We looked at how Paul, in reviewing his conversion story in Acts 22:16, related that Ananias, who came to him with the gospel said these words: “And now, why do you tarry? Arise and be baptized, washing away your sins.” Maria had no trouble seeing that Saul was IN sin and had need of the washing until he was baptized. We talked about how he had definitely believed out there on the road to Damascus (Acts 9), but that he still needed the washing in baptism before forgiveness could occur. Maria was reading and nodding and becoming very seriously contemplative. She was not taking this conversation lightly.
We continued to read in chapters ten and eleven about the good man Cornelius. We talked about the fact that even though he was devout and God-fearing, prayerful and benevolent (10:2), he was still in need of being saved (11:14). So Peter taught him about the Christ and baptized him.
We saw Lydia in Acts 16, at the place of prayer by the river, learn the gospel and submit to baptism. We looked at that jailer in Philippi, also in Acts 16 and how he went out of the prison in the middle of the night at the obvious risk of his own life for the purpose of being baptized. Maria was already convinced about her own need. But still, we went to the very plain words of Jesus as he commissioned his apostles to teach the gospel to the whole world:
“He that believes and is baptized shall be saved.”
Very plain and simple. You just have to have help to misunderstand the clarity there (Mark 16:16).
And then there’s that I Peter 3:21 language that is so plain….You would think God was expecting the devil to come and do crazy things in our world with the concept of baptism. So he just came out and said it:
“Baptism does also now save us.”
I frankly told Maria that the devil has done a good job of mixing up the world about this very plain teaching. He has people make fun of “water baptism” people.The devil wants people to die in hell forever. He knows that it doesn’t matter how many medical mission trips you do, how many wells you dig in Africa, how many pies you bake for your grieving neighbors, even how many times each week you go to worship….If he can keep you outside of Jesus Christ, you will still belong to him. And it is baptism that puts people into the body of Christ (Romans 6:3,4; Galatians 3:27) So, in spite of the ridicule, we have to keep saying it if we love souls.
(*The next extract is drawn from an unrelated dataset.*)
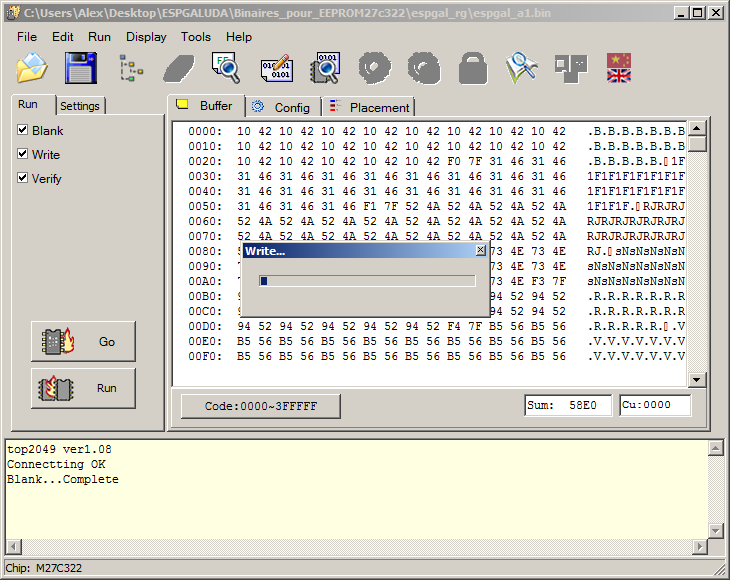The height and width of the screenshot is (580, 730).
Task: Click the Code:0000~3FFFFF button
Action: point(260,405)
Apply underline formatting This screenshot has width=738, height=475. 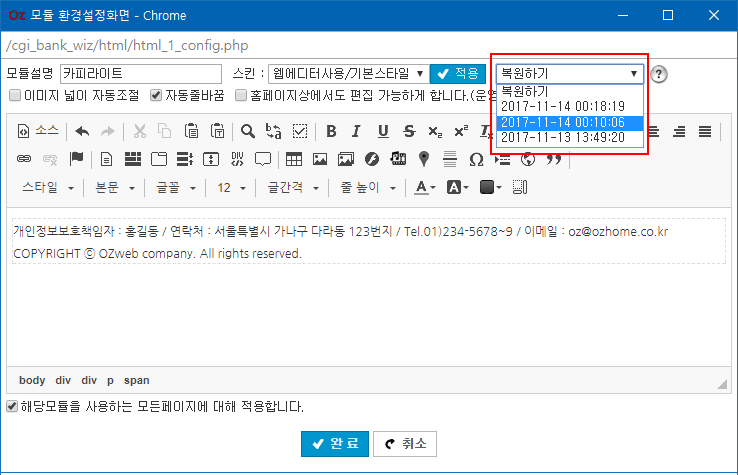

Throughout history, those who have spoken the truths of God have been ridiculed.
On that note, we talked about how that the whole picture of Maria’s obedience would not be easy. She would have a “hard row to plow” upon going back to Mexico. We would first have to search out a group of God’s people, if they even existed, in her hometown. I told her I would try and network a bit and see if I could find them. “The people of God, if they truly are His, will be good to you and help you with transportation to worship, if you need it, and they will encourage you as you start this difficult, but blessed lifestyle.”
It was time for the big question. “Maria, have you been baptized for the remission of your sins?”
Maria’s simple answer: “I have not been baptized with the baptism you have talked about today.”
I then asked Maria if she was ready to be baptized. Maria’s sweet answer? “I am ready now.”
After speaking with her a bit more about the magnitude of her commitment in a world of wickedness, I went to get Glenn. He was still listening to Jerry. My patient husband had given Jerry a bottle of water and let him talk while we had offered Maria the living water. She was ready to quench the thirst that can only be satisfied by the Water of Life.